Required work:
Word for word, restate the lines that run from the line containing "Viewport: 1456px width, 819px height." to the last line of the records below.

┏━━

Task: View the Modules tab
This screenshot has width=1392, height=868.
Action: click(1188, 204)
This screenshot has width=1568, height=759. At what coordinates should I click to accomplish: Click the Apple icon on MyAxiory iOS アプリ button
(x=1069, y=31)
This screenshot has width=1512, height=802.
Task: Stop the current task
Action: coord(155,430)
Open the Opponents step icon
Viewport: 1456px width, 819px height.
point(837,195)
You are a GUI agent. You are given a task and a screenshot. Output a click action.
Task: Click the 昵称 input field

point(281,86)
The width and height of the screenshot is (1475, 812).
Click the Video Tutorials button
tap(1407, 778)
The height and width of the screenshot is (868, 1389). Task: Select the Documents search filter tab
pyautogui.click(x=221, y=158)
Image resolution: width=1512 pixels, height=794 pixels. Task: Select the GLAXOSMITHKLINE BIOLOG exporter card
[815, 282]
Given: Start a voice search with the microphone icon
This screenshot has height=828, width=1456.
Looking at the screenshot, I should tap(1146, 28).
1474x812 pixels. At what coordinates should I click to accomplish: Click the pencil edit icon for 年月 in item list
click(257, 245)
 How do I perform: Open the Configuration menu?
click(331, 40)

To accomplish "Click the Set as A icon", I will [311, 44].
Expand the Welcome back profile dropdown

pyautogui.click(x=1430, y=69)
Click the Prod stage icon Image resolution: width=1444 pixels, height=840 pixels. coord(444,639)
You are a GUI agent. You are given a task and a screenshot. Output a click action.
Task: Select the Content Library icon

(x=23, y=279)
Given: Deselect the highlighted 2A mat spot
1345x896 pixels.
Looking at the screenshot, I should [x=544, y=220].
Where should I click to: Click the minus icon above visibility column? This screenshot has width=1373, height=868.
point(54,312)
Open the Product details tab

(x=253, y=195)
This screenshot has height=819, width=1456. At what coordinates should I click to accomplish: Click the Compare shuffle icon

┗━━

Solution to the problem:
Viewport: 1456px width, 819px height.
point(837,195)
You are a GUI agent. You are given a task and a screenshot. Output a click action.
Task: Click the 昵称 input field

point(281,86)
The width and height of the screenshot is (1475, 812).
Click the Video Tutorials button
tap(1407, 778)
The height and width of the screenshot is (868, 1389). Task: Select the Documents search filter tab
pyautogui.click(x=221, y=158)
Image resolution: width=1512 pixels, height=794 pixels. Task: Select the GLAXOSMITHKLINE BIOLOG exporter card
[815, 282]
Given: Start a voice search with the microphone icon
This screenshot has height=828, width=1456.
Looking at the screenshot, I should tap(1146, 28).
1474x812 pixels. At what coordinates should I click to accomplish: Click the pencil edit icon for 年月 in item list
click(257, 245)
 How do I perform: Open the Configuration menu?
click(331, 40)

To accomplish "Click the Set as A icon", I will [311, 44].
Expand the Welcome back profile dropdown

pyautogui.click(x=1430, y=69)
Click the Prod stage icon Image resolution: width=1444 pixels, height=840 pixels. coord(444,639)
You are a GUI agent. You are given a task and a screenshot. Output a click action.
Task: Select the Content Library icon

(x=23, y=279)
Given: Deselect the highlighted 2A mat spot
1345x896 pixels.
Looking at the screenshot, I should [x=544, y=220].
Where should I click to: Click the minus icon above visibility column? This screenshot has width=1373, height=868.
point(54,312)
Open the Product details tab

(x=253, y=195)
This screenshot has height=819, width=1456. At what coordinates should I click to accomplish: Click the Compare shuffle icon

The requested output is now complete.